Excerpt: Begin

Thank you Sage.

I am okay. Things continue to be quite difficult at home but I am taking my space and looking after myself. H seems in a slightly better temper after his time off shift, and perhaps a lot of time on his own was needed (I certainly wasn't seeking out his company). I know he isn't responsible for soothing my feelings of stress and anxiety and while he might have fears or opinions about what happens when I withdraw to do that for myself - just as I do when he does it - that's his problem.

I guess I have been trying to be curious about that fear of mine. H wasn't abusive towards me - he was grumpy and tried to pick some silly fights and he had clearly no self awareness about it and wasn't able to ask directly for what he needed. None of that is on a scale with the type of behaviour I've been subject to in the past. But my reaction - fear and near paralysis - followed by, I have to be honest, a fair bit of contempt, is what I want to look at now.

Excerpt: End
Record set: Begin

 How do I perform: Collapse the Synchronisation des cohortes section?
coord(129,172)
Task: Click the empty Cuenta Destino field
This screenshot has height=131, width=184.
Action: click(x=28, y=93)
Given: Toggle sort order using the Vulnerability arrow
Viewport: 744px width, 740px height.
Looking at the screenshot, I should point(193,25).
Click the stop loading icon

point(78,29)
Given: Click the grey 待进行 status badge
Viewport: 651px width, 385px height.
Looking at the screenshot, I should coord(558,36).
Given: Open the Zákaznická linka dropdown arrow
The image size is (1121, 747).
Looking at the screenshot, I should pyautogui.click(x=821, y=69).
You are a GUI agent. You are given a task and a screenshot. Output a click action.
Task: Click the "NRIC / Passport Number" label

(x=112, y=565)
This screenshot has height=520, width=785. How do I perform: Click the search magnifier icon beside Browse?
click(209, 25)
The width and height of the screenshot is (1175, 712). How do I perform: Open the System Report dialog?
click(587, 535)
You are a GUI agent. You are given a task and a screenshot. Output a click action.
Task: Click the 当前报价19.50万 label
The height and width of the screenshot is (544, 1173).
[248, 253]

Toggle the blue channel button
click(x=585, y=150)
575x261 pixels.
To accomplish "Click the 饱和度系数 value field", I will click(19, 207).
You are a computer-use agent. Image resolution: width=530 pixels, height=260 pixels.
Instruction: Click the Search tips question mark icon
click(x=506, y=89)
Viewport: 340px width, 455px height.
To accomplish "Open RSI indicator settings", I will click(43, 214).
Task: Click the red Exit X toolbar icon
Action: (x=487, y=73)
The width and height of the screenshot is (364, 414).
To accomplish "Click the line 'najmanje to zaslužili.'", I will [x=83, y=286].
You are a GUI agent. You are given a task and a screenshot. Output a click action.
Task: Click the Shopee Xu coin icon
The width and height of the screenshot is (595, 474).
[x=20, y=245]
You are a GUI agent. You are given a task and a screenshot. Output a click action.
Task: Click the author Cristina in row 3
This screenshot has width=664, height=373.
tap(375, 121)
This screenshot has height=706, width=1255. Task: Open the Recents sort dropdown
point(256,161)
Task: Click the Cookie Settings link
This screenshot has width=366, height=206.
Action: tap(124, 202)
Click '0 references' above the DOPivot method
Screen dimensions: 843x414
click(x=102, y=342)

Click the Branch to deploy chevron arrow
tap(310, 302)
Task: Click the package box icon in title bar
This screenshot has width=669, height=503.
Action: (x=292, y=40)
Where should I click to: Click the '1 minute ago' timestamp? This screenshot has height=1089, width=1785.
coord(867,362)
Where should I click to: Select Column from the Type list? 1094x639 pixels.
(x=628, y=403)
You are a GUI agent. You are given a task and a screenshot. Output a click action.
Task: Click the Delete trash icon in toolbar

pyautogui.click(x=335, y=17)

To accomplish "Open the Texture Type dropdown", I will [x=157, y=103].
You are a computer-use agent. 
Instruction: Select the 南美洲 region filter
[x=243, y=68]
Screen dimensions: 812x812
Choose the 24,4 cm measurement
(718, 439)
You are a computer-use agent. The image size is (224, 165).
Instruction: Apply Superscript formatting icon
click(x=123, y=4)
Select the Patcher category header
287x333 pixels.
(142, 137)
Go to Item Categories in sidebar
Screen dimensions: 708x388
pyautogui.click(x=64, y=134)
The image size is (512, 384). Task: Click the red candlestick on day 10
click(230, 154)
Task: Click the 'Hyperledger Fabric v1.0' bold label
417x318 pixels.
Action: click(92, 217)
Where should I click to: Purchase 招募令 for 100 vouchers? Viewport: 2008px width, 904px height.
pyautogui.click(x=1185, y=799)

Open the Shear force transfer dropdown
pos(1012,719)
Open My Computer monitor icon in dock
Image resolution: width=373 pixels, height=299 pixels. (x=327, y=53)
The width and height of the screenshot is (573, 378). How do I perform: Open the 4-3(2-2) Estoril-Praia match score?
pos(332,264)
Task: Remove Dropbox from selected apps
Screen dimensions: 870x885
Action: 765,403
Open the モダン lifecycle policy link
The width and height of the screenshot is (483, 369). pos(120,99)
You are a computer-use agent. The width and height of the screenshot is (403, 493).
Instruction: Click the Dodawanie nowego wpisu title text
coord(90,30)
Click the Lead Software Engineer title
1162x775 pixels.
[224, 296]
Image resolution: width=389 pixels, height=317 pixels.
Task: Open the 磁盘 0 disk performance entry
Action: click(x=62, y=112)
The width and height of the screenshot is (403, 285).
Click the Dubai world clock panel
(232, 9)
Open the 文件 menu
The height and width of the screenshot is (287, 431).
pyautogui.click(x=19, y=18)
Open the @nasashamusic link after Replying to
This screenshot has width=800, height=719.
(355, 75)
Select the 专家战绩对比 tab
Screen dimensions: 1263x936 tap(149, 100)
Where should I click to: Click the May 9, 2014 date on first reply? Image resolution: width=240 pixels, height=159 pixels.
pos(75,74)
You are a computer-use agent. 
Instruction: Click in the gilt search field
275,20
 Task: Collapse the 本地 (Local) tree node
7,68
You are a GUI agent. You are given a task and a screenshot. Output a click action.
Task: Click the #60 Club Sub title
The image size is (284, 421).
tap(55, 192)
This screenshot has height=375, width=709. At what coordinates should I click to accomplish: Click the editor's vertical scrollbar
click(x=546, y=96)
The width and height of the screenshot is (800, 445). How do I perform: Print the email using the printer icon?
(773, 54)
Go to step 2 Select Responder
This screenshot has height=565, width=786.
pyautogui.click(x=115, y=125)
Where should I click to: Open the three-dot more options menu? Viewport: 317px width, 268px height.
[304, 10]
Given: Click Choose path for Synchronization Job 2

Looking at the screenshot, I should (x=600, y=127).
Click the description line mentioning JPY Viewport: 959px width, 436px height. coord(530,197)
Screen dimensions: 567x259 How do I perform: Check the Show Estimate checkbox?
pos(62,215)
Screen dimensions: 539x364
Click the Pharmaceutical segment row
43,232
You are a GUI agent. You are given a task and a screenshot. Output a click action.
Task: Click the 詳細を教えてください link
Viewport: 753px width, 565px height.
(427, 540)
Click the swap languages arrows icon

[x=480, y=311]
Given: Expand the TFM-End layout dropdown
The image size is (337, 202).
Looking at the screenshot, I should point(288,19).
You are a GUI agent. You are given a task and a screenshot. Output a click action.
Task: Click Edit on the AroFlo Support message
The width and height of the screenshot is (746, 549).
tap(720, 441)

Record set: End

#### Exercise requirements:
• 1. List each thing H did or failed to do, as given in the post's sentence beginning "H wasn't abusive towards me".
• 2. Answer these questions about the post:
(a) Whom does the post open by thanking?
(b) After what does H seem to be in a slightly better temper?
(c) What reaction does the writer say they want to look at now?

#### Responses to the exercise:
• 1.
- He was grumpy.
- He tried to pick some silly fights.
- He clearly had no self awareness about it.
- He wasn't able to ask directly for what he needed.

• 2.
(a) Sage.
(b) After his time off shift.
(c) Fear and near paralysis, followed by a fair bit of contempt.